So many parser combinators operate on bytes assuming ASCII input only. I'd be more interested in a parser combinator lib that has UTF-8 decoding already abstracted away, operating on `wchar_t`, or even polymorphic input stream element types.
I'd rather not. Most of the time, you don't need it, and when you do, it's for a very small part of the input. And `wchar_t` is an abomination (it's UTF-32 on Linux, UTF-16 on Windows, and all of that is allowed); you probably really want `char32_t`, and again, not for the whole of the input; streaming such data a single rune/codepoint at a time is probably fine as well for most uses.
On the other hand, if your parser combinators process char-by-char, then maintaining a small "is this valid UTF-8 so far" context on the side should be pretty simple, so providing it would be an useful option, but actually decoding? Please don't.

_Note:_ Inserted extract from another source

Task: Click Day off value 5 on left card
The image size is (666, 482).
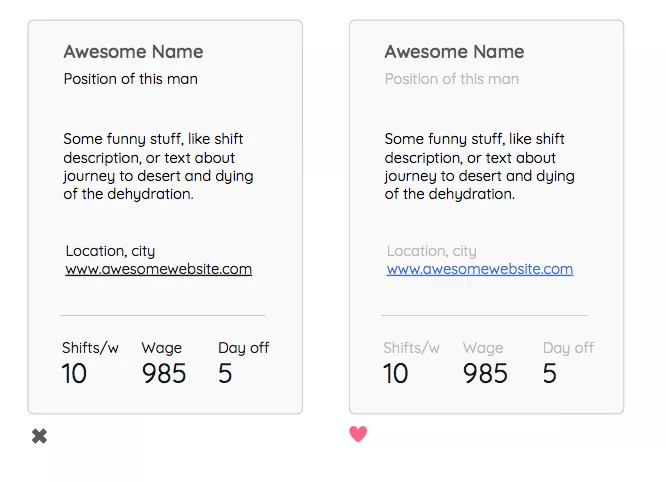Action: (x=225, y=374)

I’d still use a byte slice for that. Some formats may mix encodings, or have a text header and binary payload. For those cases one would need to use memchr for the first byte, then compare the remaining few bytes. So I don’t think it would be a huge performance impact
I'm not familiar with parser combinators. The parser generators that I'm familiar with (YACC, ANTLR3,5) parse a stream of lexemes/tokens, not characters. Is there a reason why combinators don't operate on lexemes?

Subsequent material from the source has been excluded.